=== Problem to work on ===
Transcribe exactly, and without pictures, only the lines from the one bearing "This screenshot has height=728, width=725." through the final line of the data below.

=== Supplied data ===
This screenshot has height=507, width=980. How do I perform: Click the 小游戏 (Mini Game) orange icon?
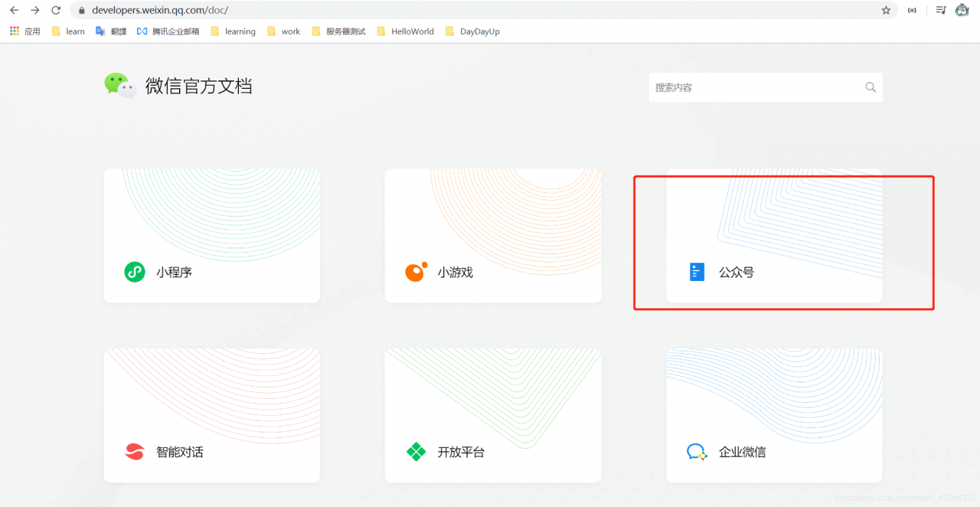[x=415, y=271]
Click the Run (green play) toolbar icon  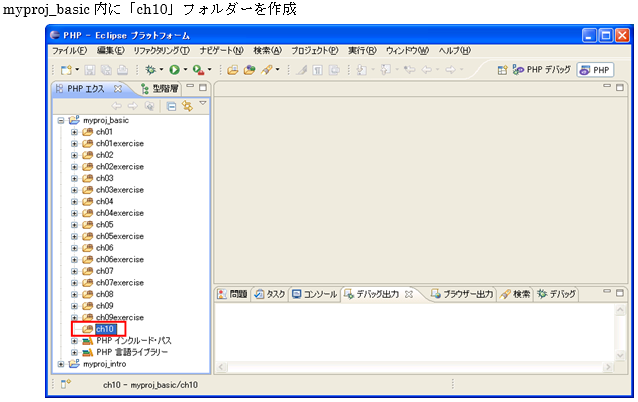pyautogui.click(x=173, y=70)
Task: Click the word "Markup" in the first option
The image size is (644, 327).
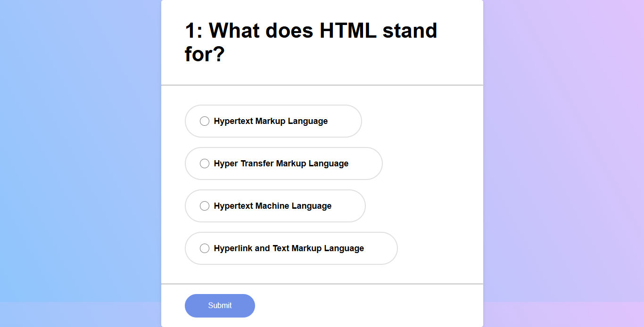Action: 270,121
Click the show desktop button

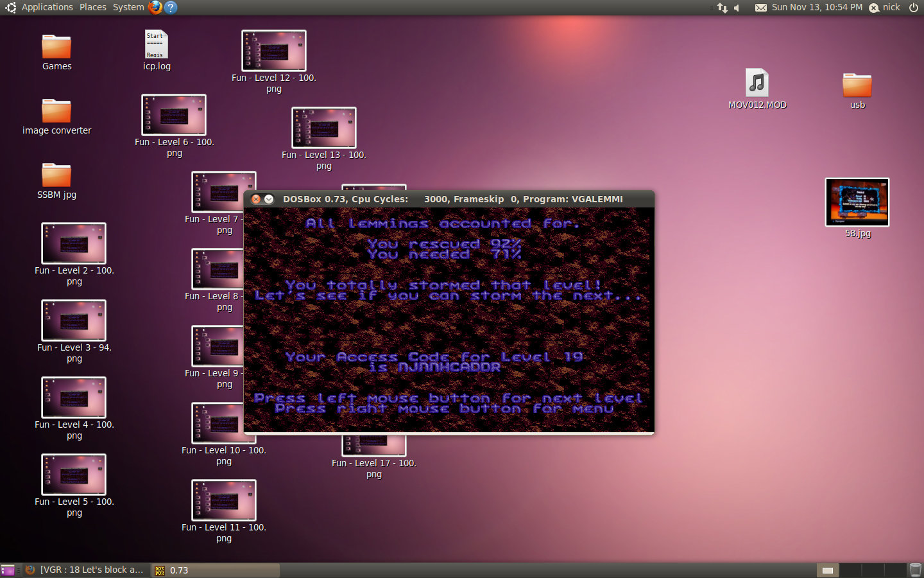pyautogui.click(x=8, y=570)
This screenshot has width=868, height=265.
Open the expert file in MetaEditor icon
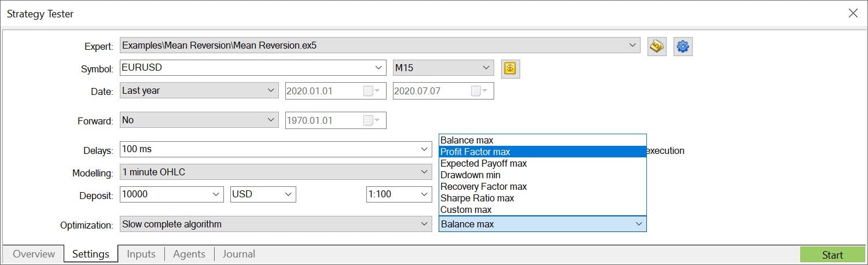(657, 47)
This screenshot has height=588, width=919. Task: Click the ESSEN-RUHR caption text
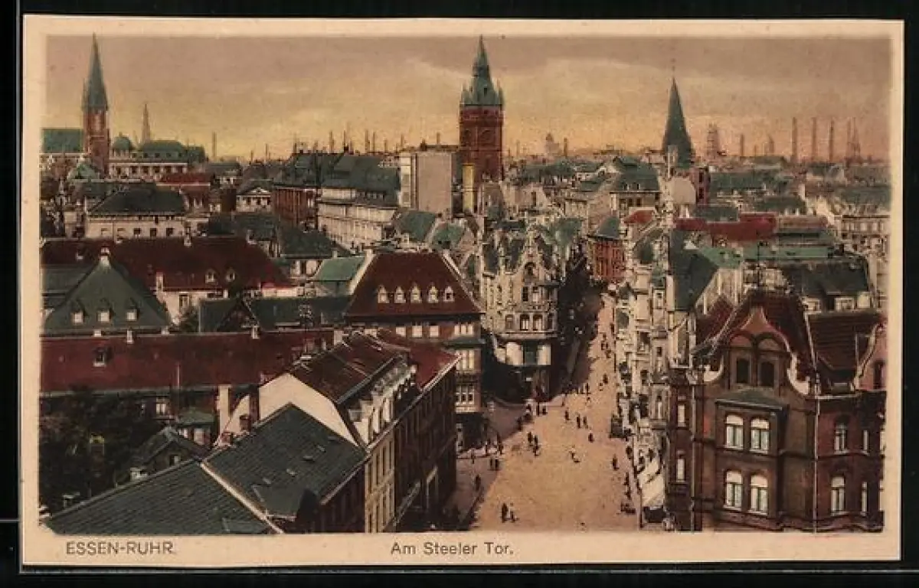coord(119,548)
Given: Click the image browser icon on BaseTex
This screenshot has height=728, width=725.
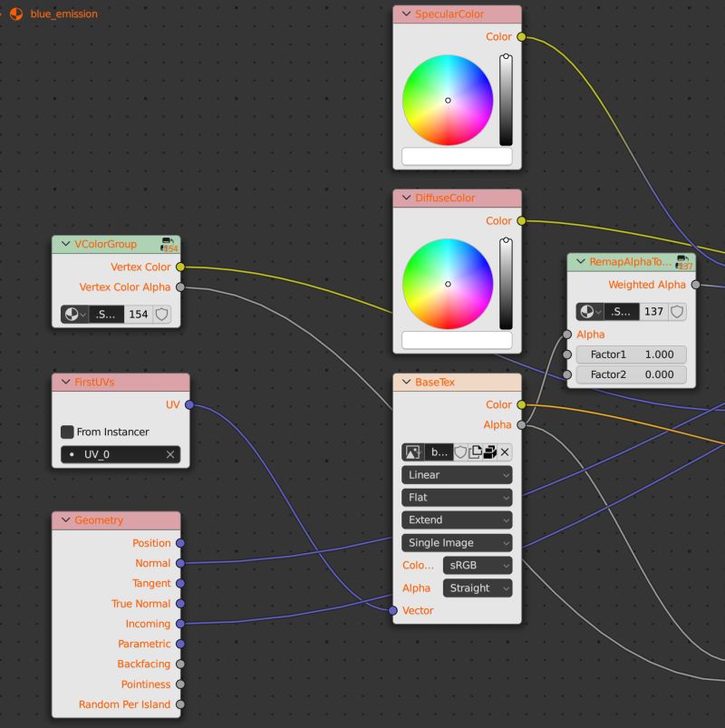Looking at the screenshot, I should (413, 452).
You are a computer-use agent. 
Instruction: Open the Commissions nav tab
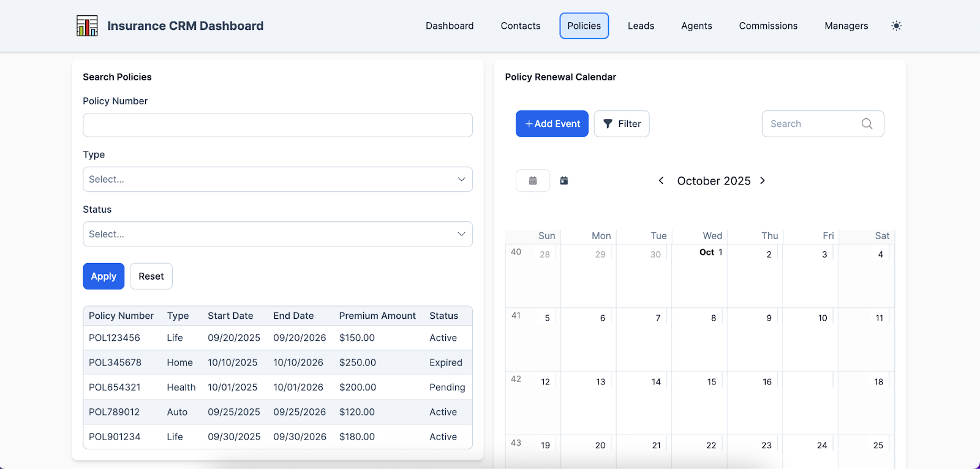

=== Written answer ===
This screenshot has height=728, width=725.
Looking at the screenshot, I should (413, 452).
You are a computer-use agent. 
Instruction: Open the Commissions nav tab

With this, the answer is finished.